Batik Sebaiknya Gunakan Pewarna Alami

YOGYAKARTA, SENIN – Industri pembuatan kain batik, baik skala kecil maupun menengah, diimbau untuk menggunakan pewarna alami daripada pewarna tekstil sintetis. Limbah hasil pencelupan batik dengan pewarna alami dinilai lebih aman dan tidak menimbulkan dampak pencemaran lingkungan.

“Karena berasal dari alam, dengan sendirinya zat-zat yang terkandung dalam pewarna alami dapat mudah terurai. Berbeda dengan pewarna tekstil sintetis yang sulit terurai di alam,” ujar Kepala Badan Pengendalian Dampak Lingkungan Daerah (Bapedalda) DIY, Harnowati, Senin (31/3).

Limbah dengan pewarna tekstil sintetis akan mencemari sumber-sumber air warga, baik yang dibuang ke sungai, atau yang dibuang ke tanah karena akan mudah masuk ke sumur. Dampak pencemaran baru terasa setelah beberapa puluh tahun kemudian, terutama bagi kesehatan warga, yakni ancaman kanker atau gangguan pencernaan akibat akumulasi zat-zat berbahaya yang masuk ke dalam tubuh melalui air minum.

Menurut pantauan Bapedalda DIY, tingkat pencemaran air sungai maupun air bawah tanah oleh limbah hasil pencelupan batik masih dalam ambang toleransi. Akan tetapi, pencemaran ini harus diantisipasi sejak awal agar tidak sampai ke tahap mengkhawatirkan seperti yang terjadi di beberapa sentra batik di Jawa Tengah, seperti Solo dan Pekalongan.

Pihak Bapedalda DIY sendiri sudah menyampaikan imbauan ini dalam setiap kegiatan bimbingan teknis atau pelatihan penerapan teknologi ramah lingkungan bagi pembuat batik sejak lama. Hasilnya, menurut Harnowati, cukup baik.
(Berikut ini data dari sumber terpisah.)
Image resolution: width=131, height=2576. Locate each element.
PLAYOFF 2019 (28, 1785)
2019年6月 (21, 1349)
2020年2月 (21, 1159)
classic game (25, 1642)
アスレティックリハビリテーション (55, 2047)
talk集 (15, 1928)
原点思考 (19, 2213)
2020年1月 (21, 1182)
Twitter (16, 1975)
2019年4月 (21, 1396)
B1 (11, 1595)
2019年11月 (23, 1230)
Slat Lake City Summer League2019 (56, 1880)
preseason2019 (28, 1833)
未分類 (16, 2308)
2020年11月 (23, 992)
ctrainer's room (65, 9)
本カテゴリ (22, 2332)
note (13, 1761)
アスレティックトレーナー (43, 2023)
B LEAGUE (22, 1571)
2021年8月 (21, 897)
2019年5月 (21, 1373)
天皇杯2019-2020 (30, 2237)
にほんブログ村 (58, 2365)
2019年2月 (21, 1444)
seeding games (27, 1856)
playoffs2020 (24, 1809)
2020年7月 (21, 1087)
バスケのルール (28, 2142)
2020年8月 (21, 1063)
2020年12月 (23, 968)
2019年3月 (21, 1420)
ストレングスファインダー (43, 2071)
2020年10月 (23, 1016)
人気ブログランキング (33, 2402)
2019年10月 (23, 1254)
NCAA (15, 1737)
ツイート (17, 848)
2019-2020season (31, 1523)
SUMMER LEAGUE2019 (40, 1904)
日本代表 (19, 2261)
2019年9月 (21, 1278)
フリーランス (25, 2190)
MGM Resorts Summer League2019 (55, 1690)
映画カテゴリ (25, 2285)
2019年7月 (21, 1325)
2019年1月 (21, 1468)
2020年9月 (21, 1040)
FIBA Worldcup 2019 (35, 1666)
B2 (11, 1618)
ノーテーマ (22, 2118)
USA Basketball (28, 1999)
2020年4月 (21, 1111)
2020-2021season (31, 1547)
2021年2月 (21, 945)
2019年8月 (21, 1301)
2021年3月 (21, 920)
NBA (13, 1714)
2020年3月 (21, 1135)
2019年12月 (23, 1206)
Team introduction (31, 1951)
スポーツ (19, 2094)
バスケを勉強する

Sudah banyak industri batik yang beralih ke perwarna alami.

Hal ini juga diakui Widodo, pembuat pasta warna batik alami asal Desa Banaran, Galur, Kulon Progo. Menurutnya, permintaan pewarna batik alami dari desainer maupun toko-toko batik di Yogyakarta terus mengalir. “Jenis warna yang paling banyak diminati saat ini adalah biru. Oleh karena itu, kami menyediakan pasta warna biru yang berasal dari olahan daun indigo,” tutur Widodo.

Selain warna biru, terdapat pula pasta dengan warna-warna lain seperti coklat dari hasil rendaman kayu mahoni, coklat kemerahan dari buah enau, atau hijau dan kuning yang berasal dari rendaman aneka dedaunan. Hanya saja, diakui Widodo, jumlah produksi pasta warna alami masih terbatas, karena tidak dibuat secara massal.

Ia melanjutkan, jumlah tenaga pembuat pasta warna alami masih kurang. Ini dikarenakan belum ada regenerasi pembuat pasta di kalangan remaja. Selain itu, kesadaran generasi muda untuk melestarikan pewarna alami juga rendah.